Between March 2020 and March 2023, there was a three-year pause on disenrollments, resulting in the largest ever number of enrollees in Medicaid and the lowest ever uninsured rate. Starting in April 2023, states began renewing eligibility for all enrollees as the COVID-related Medicaid continuous enrollment period ended (referred to as the “unwinding”), resulting in 23 million disenrollments as of June 2024. KFF’s recent survey of people who had lost coverage revealed that one quarter of those who were disenrolled remained uninsured, and many reported disruptions in their access to health care.

Even though seniors and people with disabilities often live on fixed incomes and are unlikely to experience eligibility changes, more cumbersome eligibility requirements relative to other groups could result in more people losing coverage. Loss of Medicaid coverage poses unique challenges for seniors and people with disabilities, people who are likely to have high health care spending and rely on Medicaid for coverage of LTSS. Civil rights complaints alleging discrimination against people with disabilities for failure to prioritize their special needs during unwinding have been filed in Colorado, Texas, and Washington D.C.

In this context, KFF’s Survey of Medicaid Financial Eligibility & Enrollment Policies for Seniors & People with Disabilities was conducted in March 2024 by KFF and Watts Health Policy Consulting. The survey sheds light on states’ eligibility, enrollment, and renewal policies for seniors and people with disabilities as of June 2024. Overall, 49 states and the District of Columbia (hereafter referred to as a state) responded to the survey, though response rates to specific questions varied (Florida was the only state that did not respond). Responses were supplemented with publicly available information and information from KFF’s 2022 survey when available. The Appendix tables contain detailed state-level data.

Key takeaways include:

Eligibility policies. The only mandatory eligibility pathway for seniors and people with disabilities is for people who receive Supplemental Security Income (SSI), which limits people to $943 per month in income and no more than $2,000 in savings and other financial assets.

  • Unlike Medicaid enrollees who qualify through MAGI pathways, most non-MAGI enrollees must document limited assets. All non-MAGI enrollees under age 65 must also establish that they have a qualifying disability, high health care spending, or need for LTSS.
  • Just over half of states offer coverage for seniors and people with disabilities to people with incomes above the SSI limit (Figure 1).
  • States are more likely to expand eligibility for people who use long-term services and supports (LTSS). People who are eligible for Medicaid LTSS must also demonstrate that they meet functional requirements for eligibility, which generally require attestation from a medical provider about people’s ability to perform the activities of daily living. Most states offer coverage under the Katie Beckett pathway for children with significant disabilities (adopted by 43 states) and the Special Income Rule for people with LTSS needs with incomes up to 300% of SSI (adopted by 42 states).
  • Medicaid enrollees using institutional LTSS must generally contribute nearly all monthly income to the cost of their care, except for a small “personal needs allowance” to cover expenses such as soap, toothbrushes, clothing, and discretionary spending. There are 24 states with personal needs allowances up to $50, 20 states between $50 and $100, and only 7 states with personal needs allowances greater than $100.

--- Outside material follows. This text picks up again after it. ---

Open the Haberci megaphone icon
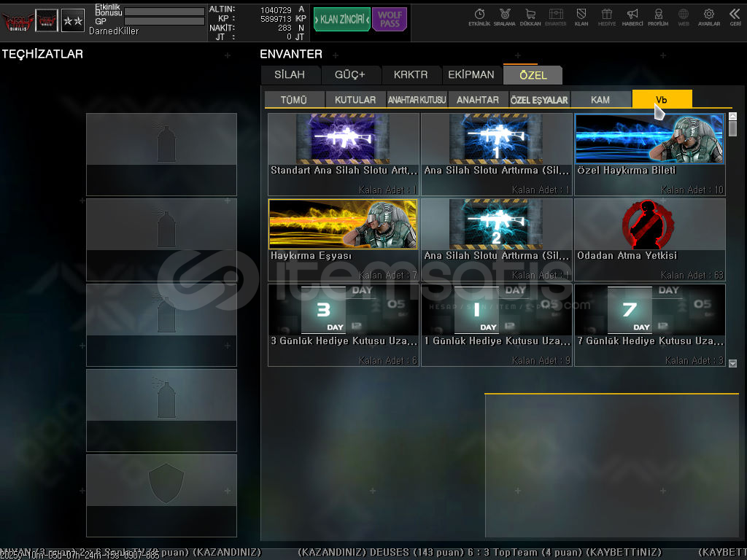 (x=632, y=17)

Enrollment policies. Most states (38) now use the same processes to determine income eligibility for all Medicaid enrollees regardless of what pathway they are applying through, but the need to document assets when applying for non-MAGI Medicaid may make non-MAGI applications more onerous (Figure 1).

  • In states where income eligibility requirements for non-MAGI pathways differ from those of MAGI pathways, non-MAGI pathways tend to be more cumbersome.
  • All states but California require many seniors and people with disabilities to demonstrate that their assets are below Medicaid eligibility limits, and asset eligibility processes are often more cumbersome. For example, when self-reported levels of income and assets differ from electronic sources, 25 states require paper documentation of income levels, and 32 states require paper documentation of assets. California eliminated the asset test beginning this year.

Renewal policies. To prepare for and simplify the unwinding process, states made wide-ranging changes to their renewal processes, many of which may be retained and may help states comply with requirements in the April 2024 final eligibility rule.

  • All responding states reported that they only renew eligibility annually for non-MAGI populations and that in-person interviews are no-longer required (Figure 1).
  • Nearly all states (47) provide enrollees with 30 days to return renewal information and a 90-day reconsideration period when information is returned following a procedural disenrollment; and 46 states have made changes to increase the rate of ex parte renewals for non-MAGI enrollees. (With ex parte renewals, states automatically renew eligibility using electronic data sources.)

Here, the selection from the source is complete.